DATA LISTING –
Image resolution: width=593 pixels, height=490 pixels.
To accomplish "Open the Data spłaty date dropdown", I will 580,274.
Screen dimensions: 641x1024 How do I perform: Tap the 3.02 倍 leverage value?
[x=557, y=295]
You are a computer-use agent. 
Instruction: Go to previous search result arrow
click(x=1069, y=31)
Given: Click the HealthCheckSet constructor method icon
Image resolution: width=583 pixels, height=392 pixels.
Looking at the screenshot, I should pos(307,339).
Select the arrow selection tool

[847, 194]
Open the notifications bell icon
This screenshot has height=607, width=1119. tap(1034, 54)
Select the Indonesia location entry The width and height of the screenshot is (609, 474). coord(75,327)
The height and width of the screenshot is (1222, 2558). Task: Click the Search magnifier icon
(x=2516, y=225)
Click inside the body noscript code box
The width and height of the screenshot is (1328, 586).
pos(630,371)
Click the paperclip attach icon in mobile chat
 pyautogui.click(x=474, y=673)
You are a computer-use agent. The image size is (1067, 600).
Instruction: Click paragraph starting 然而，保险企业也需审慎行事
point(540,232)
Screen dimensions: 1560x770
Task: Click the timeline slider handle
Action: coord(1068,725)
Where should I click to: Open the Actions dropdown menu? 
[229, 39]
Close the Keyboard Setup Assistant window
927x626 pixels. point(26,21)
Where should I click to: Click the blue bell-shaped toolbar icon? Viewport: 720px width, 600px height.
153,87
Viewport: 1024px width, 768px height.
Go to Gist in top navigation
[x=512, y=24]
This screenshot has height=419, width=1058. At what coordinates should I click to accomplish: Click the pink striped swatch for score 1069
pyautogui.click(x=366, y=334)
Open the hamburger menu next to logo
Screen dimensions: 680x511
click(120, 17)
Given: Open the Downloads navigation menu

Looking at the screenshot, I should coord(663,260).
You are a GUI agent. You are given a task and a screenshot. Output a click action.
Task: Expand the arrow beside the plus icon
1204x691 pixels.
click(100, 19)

ABOUT THIS EXERCISE –
The entries above must be output exactly, with every line preserved.

RESPONSE –
Image resolution: width=593 pixels, height=490 pixels.
To accomplish "Open the Data spłaty date dropdown", I will 580,274.
Screen dimensions: 641x1024 How do I perform: Tap the 3.02 倍 leverage value?
[x=557, y=295]
You are a computer-use agent. 
Instruction: Go to previous search result arrow
click(x=1069, y=31)
Given: Click the HealthCheckSet constructor method icon
Image resolution: width=583 pixels, height=392 pixels.
Looking at the screenshot, I should pos(307,339).
Select the arrow selection tool

[847, 194]
Open the notifications bell icon
This screenshot has height=607, width=1119. tap(1034, 54)
Select the Indonesia location entry The width and height of the screenshot is (609, 474). coord(75,327)
The height and width of the screenshot is (1222, 2558). Task: Click the Search magnifier icon
(x=2516, y=225)
Click inside the body noscript code box
The width and height of the screenshot is (1328, 586).
pos(630,371)
Click the paperclip attach icon in mobile chat
 pyautogui.click(x=474, y=673)
You are a computer-use agent. The image size is (1067, 600).
Instruction: Click paragraph starting 然而，保险企业也需审慎行事
point(540,232)
Screen dimensions: 1560x770
Task: Click the timeline slider handle
Action: coord(1068,725)
Where should I click to: Open the Actions dropdown menu? 
[229, 39]
Close the Keyboard Setup Assistant window
927x626 pixels. point(26,21)
Where should I click to: Click the blue bell-shaped toolbar icon? Viewport: 720px width, 600px height.
153,87
Viewport: 1024px width, 768px height.
Go to Gist in top navigation
[x=512, y=24]
This screenshot has height=419, width=1058. At what coordinates should I click to accomplish: Click the pink striped swatch for score 1069
pyautogui.click(x=366, y=334)
Open the hamburger menu next to logo
Screen dimensions: 680x511
click(120, 17)
Given: Open the Downloads navigation menu

Looking at the screenshot, I should coord(663,260).
You are a GUI agent. You are given a task and a screenshot. Output a click action.
Task: Expand the arrow beside the plus icon
1204x691 pixels.
click(100, 19)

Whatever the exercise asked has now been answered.